AI Turns Thoughts Into Video

In a groundbreaking research paper published in the science journal Nature on May 3, a new AI tool has been developed which can translate brain signals into video.

In the pursuit of understanding how the brain controls behavior, scientists have long been studying the activity of brain cells and the actions of animals. By studying both, they’ve been hoping to gain a deeper insight into how the brain works and try to be able to predict behaviour. However, the methods previously used to do so have both limitations and haven’t yielded consistent results. In short, they needed a better way to analyze this information.

So, a team of scientists from the Swiss Federal Institute of Technology Lausanne developed a novel machine-learning algorithm called Cebra (pronounced “zebra”).

The new artificial intelligence tool was tested on rodents in order to reconstruct and predict what they saw, based on mapping their neural activity to specific frames in videos.

The research involved both direct and indirect measurements of the rodent’s brain activity, using electrode probes inserted into the visual cortex area of the brain, and optical probes on the genetically-modified mice that glowed green each time neurons were activated.

Cerba was able to convert this data into a movie of its own, with 95% accuracy.
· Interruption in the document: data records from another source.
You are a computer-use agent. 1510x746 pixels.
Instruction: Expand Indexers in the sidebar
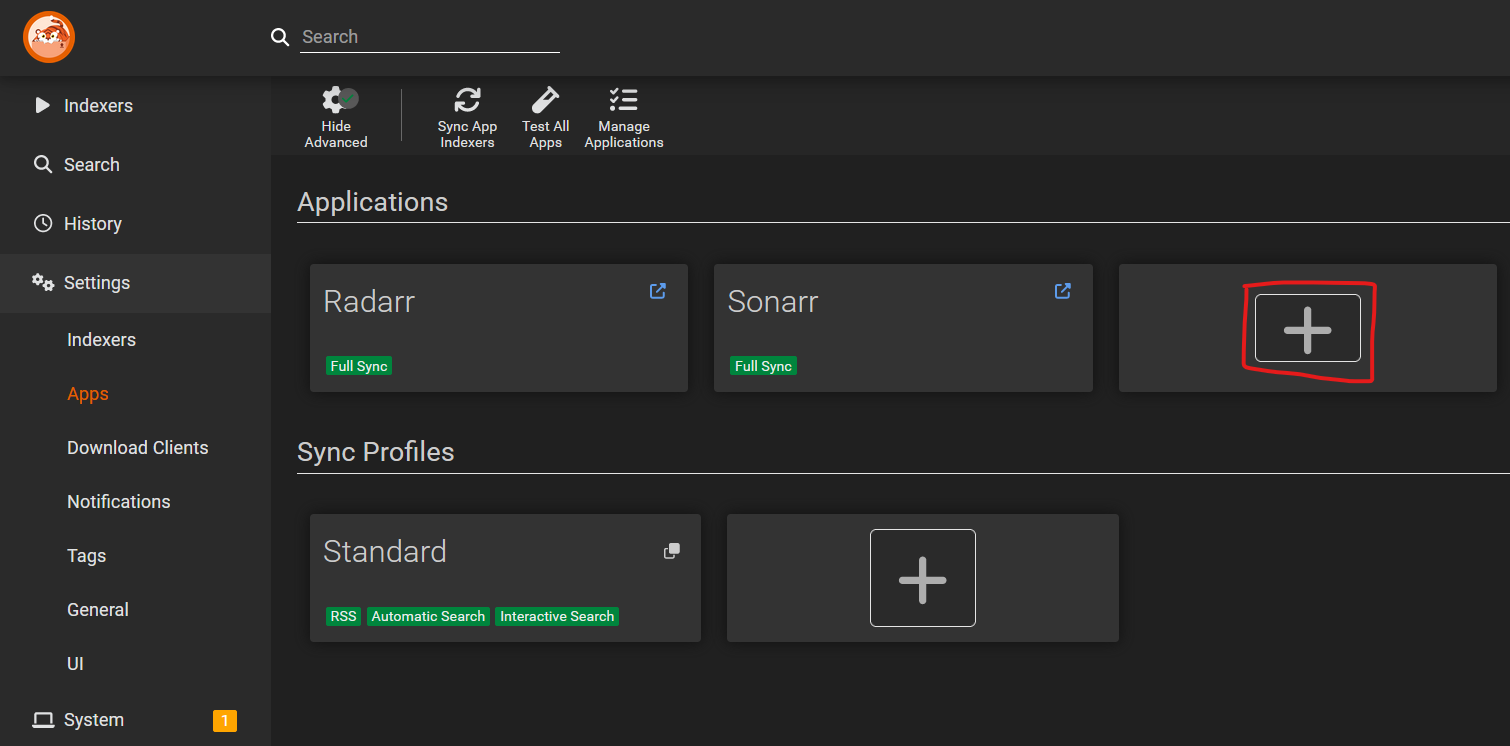98,106
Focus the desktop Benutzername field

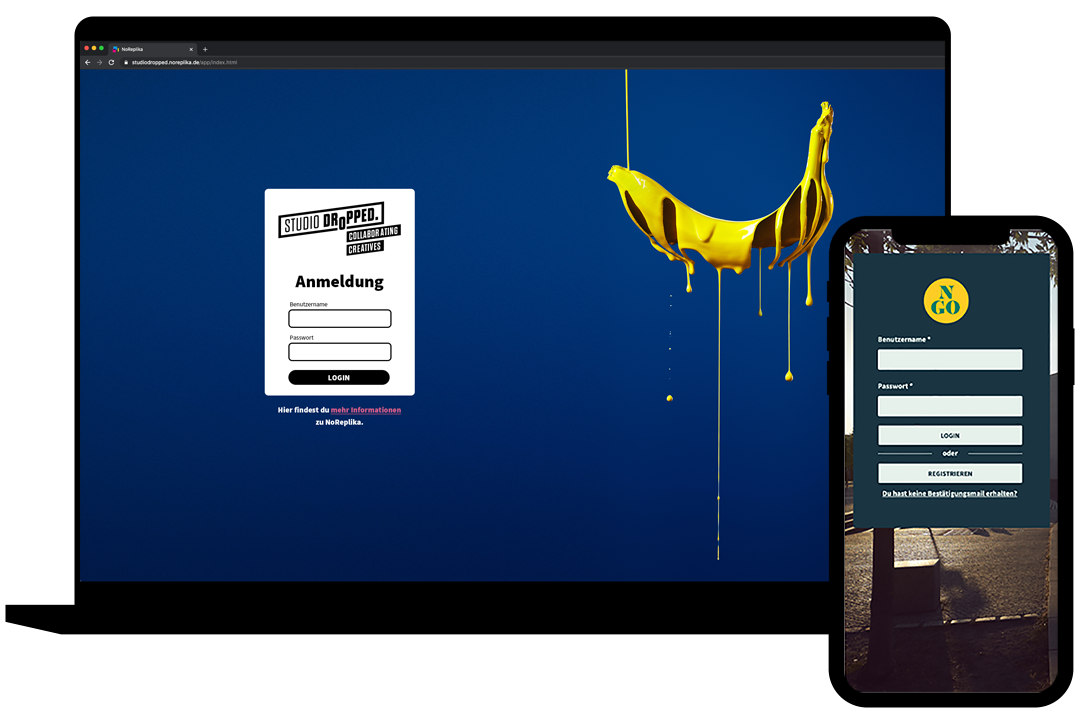(x=339, y=319)
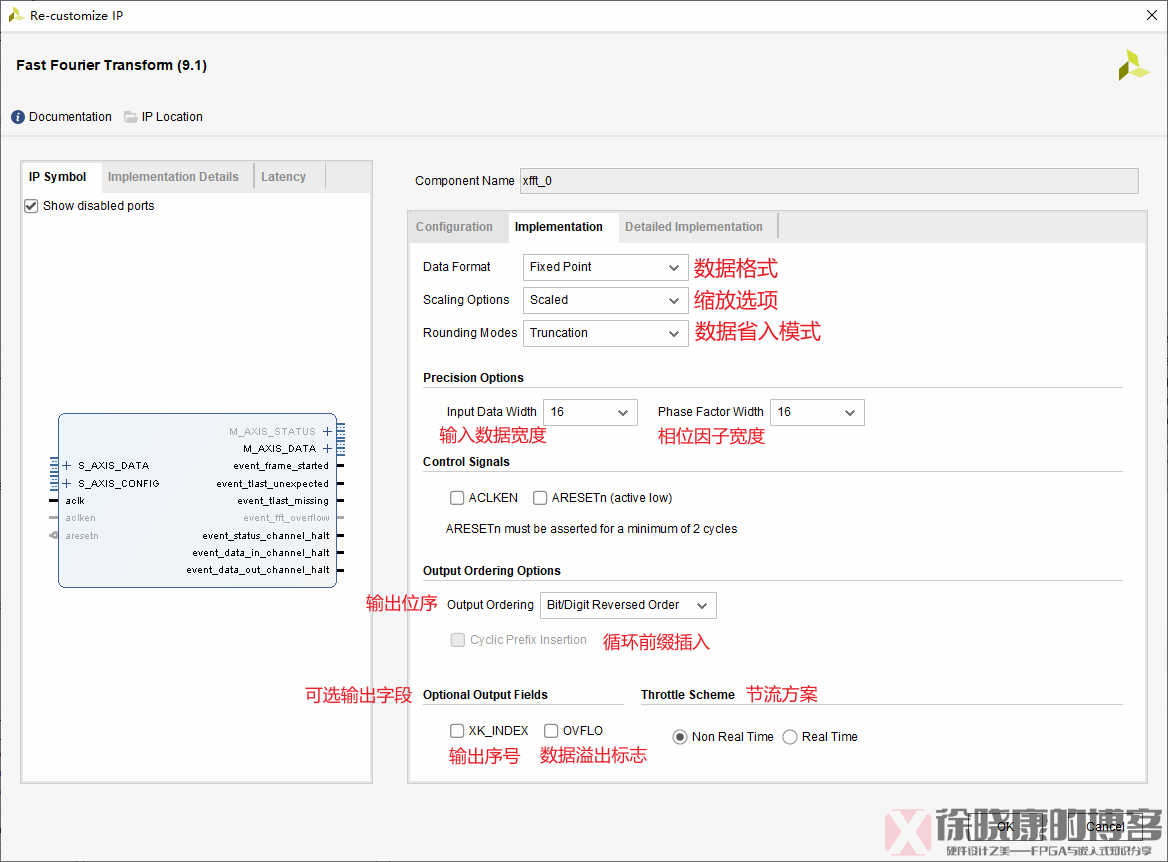Toggle the Show disabled ports checkbox
Screen dimensions: 1168x862
(x=31, y=205)
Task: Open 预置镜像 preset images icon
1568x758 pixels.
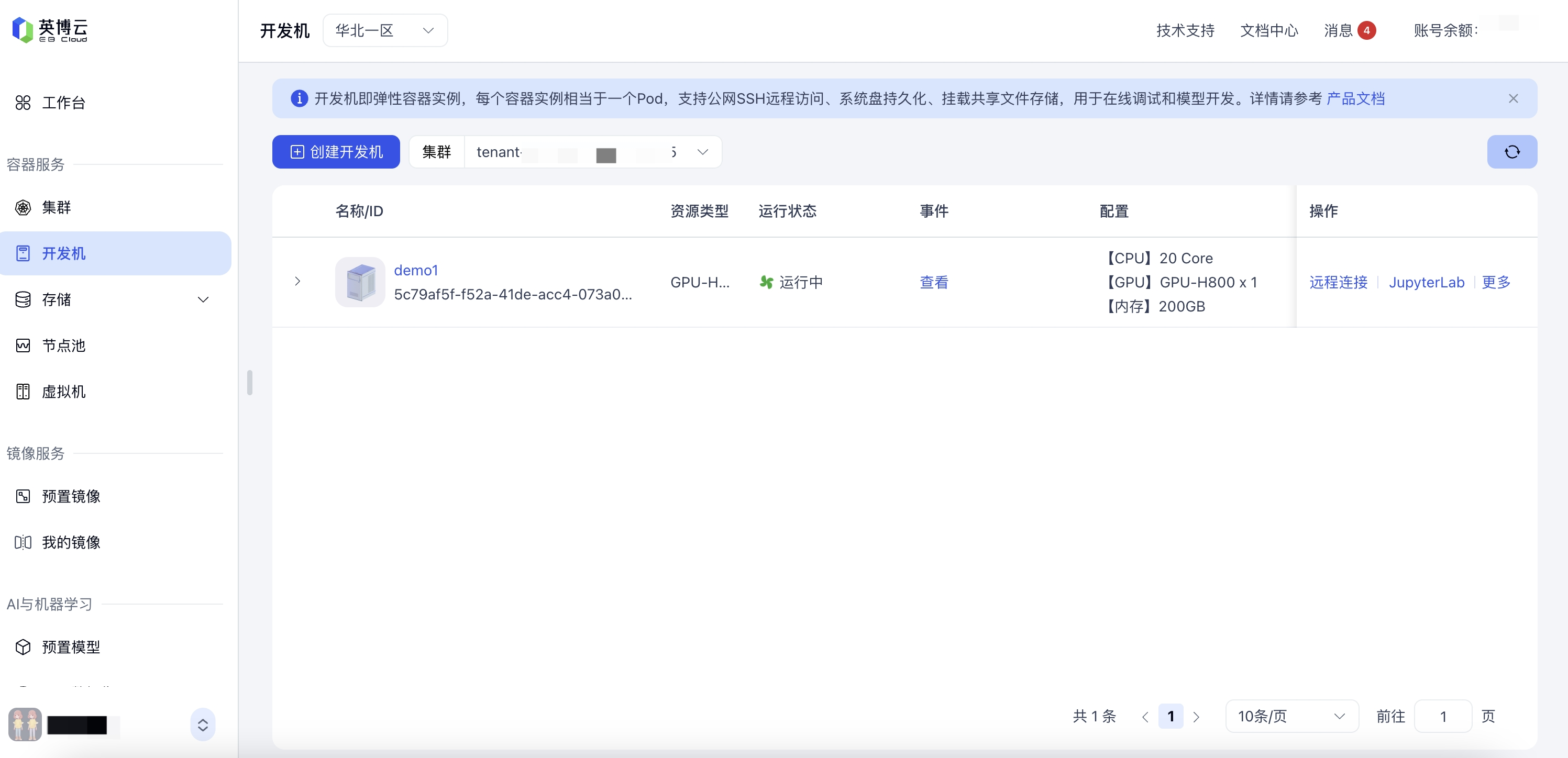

Leaps and bounds ahead of where this research has been in the last decade, where it was possible to decode only simple shapes, we are now at the point where it is possible to decode movies, frame by frame.

Not only was Cerba able to recreate what the mice were seeing, they were able to take a new mouse that they had never studied, and have it watch the same video and Cerba was able to predict, which frame the mouse was actually watching.

So, does this mean it’s possible to reconstruct what someone sees based on brain signals alone? Not yet, but the introduction of a new algorithm for building an artificial neural network that very accurately captures brain dynamics is a big step closer.